- _PROVIDED PASSAGE_:
This looks great!  I usually have the ingredients, and also have a makrut lime tree which is doing very well this summer.


Thanks for this!


----------



## GotGarlic (Aug 28, 2021)

My favorite is Greek Baked Shrimp with Feta. Serve with a Greek salad and crusty bread to sop up the tasty sauce. 

Ingredients 
2 lbs. large ripe tomatoes, or 2 14-oz. cans diced tomatoes 
2 tbsp. extra-virgin olive oil 
3 large shallots, diced, about 1 cup
4 cloves garlic, minced
1 tsp Penzeys Greek Seasoning  
½ tsp. crushed red pepper flakes
2 tbsp. tomato paste
1/2 cup dry white wine 

1 ½ lbs. large shrimp, peeled and deveined
4 oz Greek feta cheese
1 tsp. dried oregano

2 tbsp. roughly chopped fresh mint

Directions 
Turn broiler on high. 

Core tomatoes, cut them in half and broil, cut side down, on a sheet pan for 8-10 minutes, till skins loosen. Remove skins and cut tomatoes into thick wedges.

Preheat oven to 400F. 

Put olive oil in a wide oven-proof skillet over medium heat. Add shallots and garlic, season with salt and pepper and cook, stirring, until softened, about 5 to 8 minutes. Add seasonings and stir until fragrant. Add tomato paste and spread it out in the pan; brown it slowly. Add wine to pan and deglaze.

Add tomatoes and season with salt, pepper and red pepper flakes. Cook, stirring, until mixture is juicy and tomatoes have softened, about 10 minutes. Taste and adjust seasoning if needed. Transfer mixture to a shallow baking dish or individual baking dishes. Or the dish can be made in a shallow cast iron braiser.) 

Put shrimp in a mixing bowl. Add 1 tablespoon olive oil, season shrimp with salt and pepper, or Greek seasoning, and stir to coat. Arrange shrimp over tomato mixture in one layer. Crumble cheese over surface and sprinkle with oregano.

Bake for 10 to 12 minutes, until tomatoes are bubbling and cheese has browned slightly. Remove from oven and let dish rest for 5 minutes. Sprinkle with mint and serve.


----------



## Roll_Bones (Aug 28, 2021)

I but Argentine Red shrimp in 2 pound frozen bags.
I always treat shrimp as simple as possible.
In fact when I open the bag, I take all of them and peel, butterfly tails intact and bread them using the standard breading technique.  Season - flour - egg wash - Panko.
As I make them I put them into the freezer until I complete the the 2 lb bag.  Then I have ready to fry butterflied extra large shrimp.
I buy the 11 count per pound and its only $15 for a two pound bag.  Can't beat that price for this quality.
The red shrimp are amazing.  My wife now says she loves shrimp since I have been buying this kind.

- _INFORMATION PROVIDED_:
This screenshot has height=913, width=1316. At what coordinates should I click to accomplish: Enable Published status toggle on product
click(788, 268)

--

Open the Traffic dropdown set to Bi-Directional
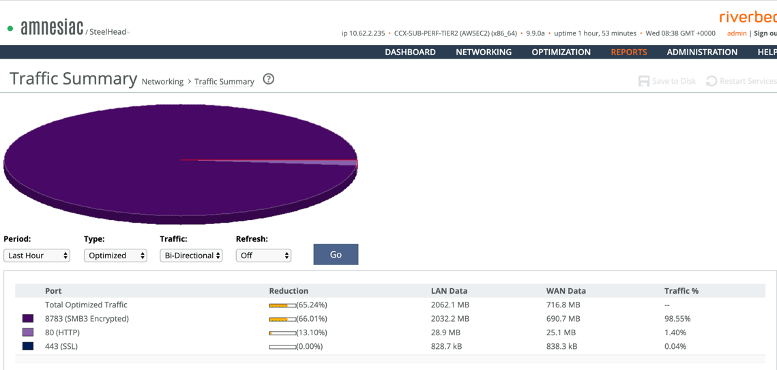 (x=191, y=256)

- _ACTIONS TO TAKE_:
A: Translate this sentence from the shrimp recipe thread into Spanish: "Bake for 10 to 12 minutes, until tomatoes are bubbling and cheese has browned slightly."
B: Extend the shrimp recipe thread by writing what comes next after its final post.
The lines have no connection to the text.

- _ANSWERS TO EACH TASK_:
A: Hornee de 10 a 12 minutos, hasta que los tomates burbujeen y el queso se haya dorado ligeramente.

B:
----------



## cookieee (Aug 28, 2021)

I first thought, I will never be able to pick my favorite shrimp recipe, there are so many. Then I thought, duh, I am having shrimp tonight. How do I want it fixed? This way. I can never get enough of it. I have lost count how many times I have had this. Very simple and easy and very delicious (at least in my book-lol) Hope you like it also.

Beer-Boiled Shrimp
serves 6

1 lb. butter
1 large onion, chopped
1 TB salt
5 lbs. large shrimp in shell (21 to 25 per lb.), peeled and deveined
3 (12 fluid oz.) bottles beer

Melt the butter in a large pot over medium-high heat. Stir in the onions, and cook until transparent, about 5 minutes. Mix in the salt and shrimp. Pour the beer over the shrimp, and simmer just until the shrimp turn pink. Turn off the heat, and allow the shrimp to sit at least 1/2 hour. Serve while still warm, or refrigerate and reheat before serving.

Source: allrecipes.com


----------



## pepperhead212 (Aug 28, 2021)

summer57 said:


> This looks great!  I usually have the ingredients, and also have a makrut lime tree which is doing very well this summer.
> 
> 
> Thanks for this!



Nothing like having those fresh lime leaves for dishes like this!  And the 3 halved leaves in the recipe are based on using them right off the tree - the recipe I based this on I think had 5 or 6, but I found out early on that super fresh lime leaves can actually overpower a dish, compared to store-bought, so I reduce them, as a rule.  Have you found this out, as well?


----------



## karadekoolaid (Aug 28, 2021)

I make a pretty mean shrimp cocktail and a local version (ie. not spicy hot) of shrimp enchilada, but the dish I make time and time again is a Keralan Shrimp Curry. The lovely thing about it is that there are two different "masalas" ( spice mixes) and the onion and coconut offset the heat of the chiles.
*Kerala Shrimp Curry*
(Serves 6) 
Vegetable oil for cooking
1 tsp black mustard seeds
1/2 tsp fenugreek seeds
A few curry leaves
1 tbsp grated coconut
2 medium onions, finely diced
8 cloves garlic, minced
1" piece of fresh ginger, minced
3-4 small green chile peppers, finely chopped
1 tbsp tomato paste
3 tsps coriander powder
1 tsp paprika
1 tsp black pepper
1 tsp salt, or to taste
1 can unsweetened coconut milk
Extra water if necessary
650 gms peeled fresh shrimp

*Method*
1) Heat the oil in a pan and add the fresh coconut. When it begins to brown, add in the mustard seeds, fenugreek and curry leaves. The mustard seeds will begin to pop and the curry leaves crackle .
2) Add the onions and cook gently until they turn opaque.
3) Now add the garlic ginger and chiles. Stir for about 1-2 minutes.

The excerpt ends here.